Attention Deficit Hyperactivity Disorder (ADHD) is a neurological disorder. It affects your ability to sit still, focus, and control behavior. ADHD is commonly associated with a few other conditions such as learning disabilities, anxiety, depression, bipolar disorder, sensory processing disorder, autism spectrum disorders, obsessive compulsive disorder (OCD), and oppositional defiant disorder.
This condition is not only a childhood problem; it can affect people of any age. Children with this disorder may find themselves in frequent trouble at school, simply because of their inability to focus and follow instructions. Left untreated, adults with ADHD may experience problems with employment, managing finances, and maintaining relationships.

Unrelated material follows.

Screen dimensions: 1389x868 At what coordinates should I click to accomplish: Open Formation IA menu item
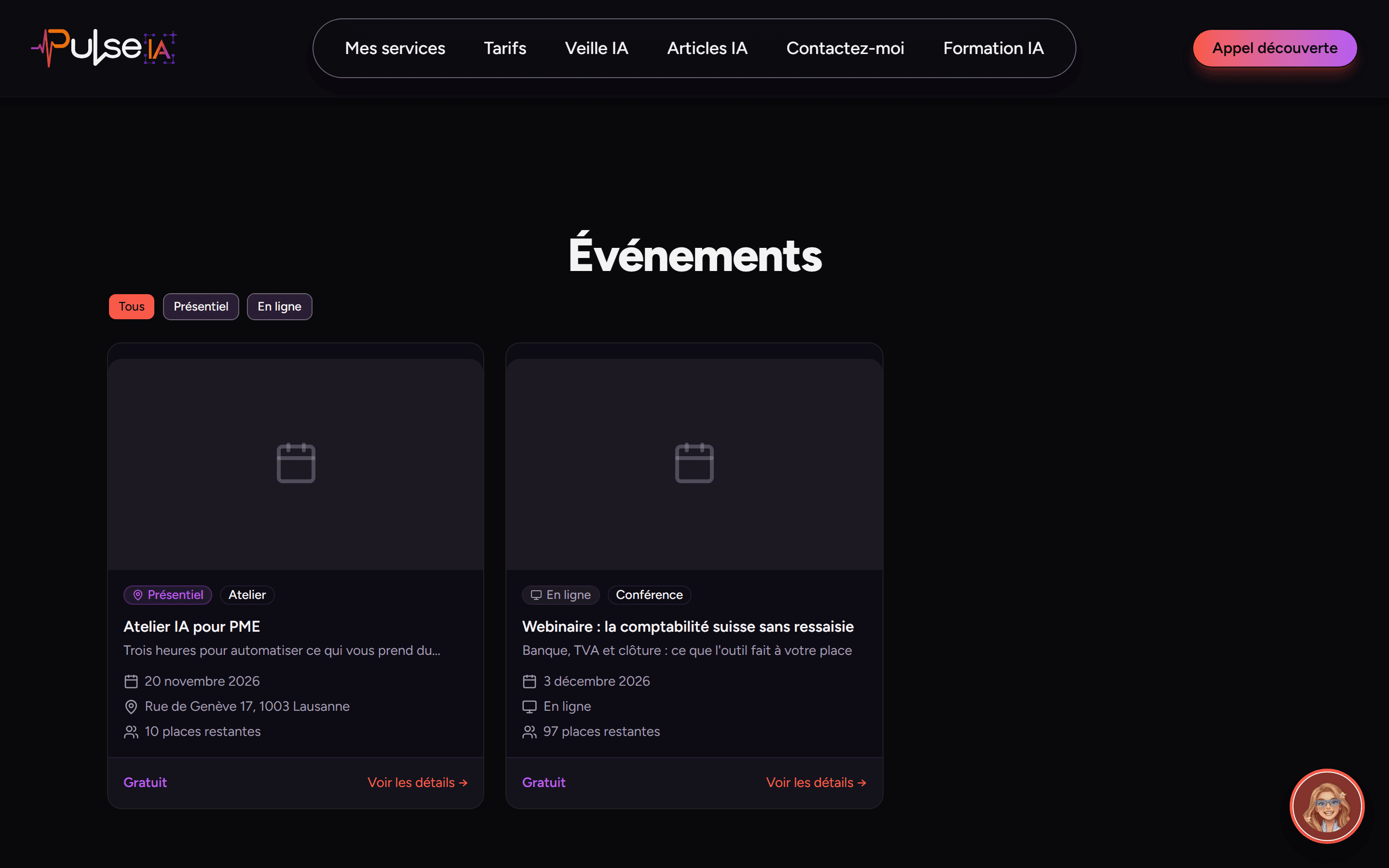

It can significantly disrupt your life and cause significant struggles to perform daily tasks.
Pathophysiology and Risk Factors
This condition may result from a chemical imbalance in the brain, although the exact cause is unknown. ADHD is associated with lower activity levels in some regions of the brain (the parts that control attention and focus). Many studies have indicated that these brain areas may be smaller and less prominent than a brain without this disorder.
This disorder also has a strong genetic component. A child with this brain disorder will likely also have a parent with it. Sometimes parent and child are both diagnosed simultaneously as this disorder is becoming more and more well recognized. Other risk factors include premature birth and a significant head injury.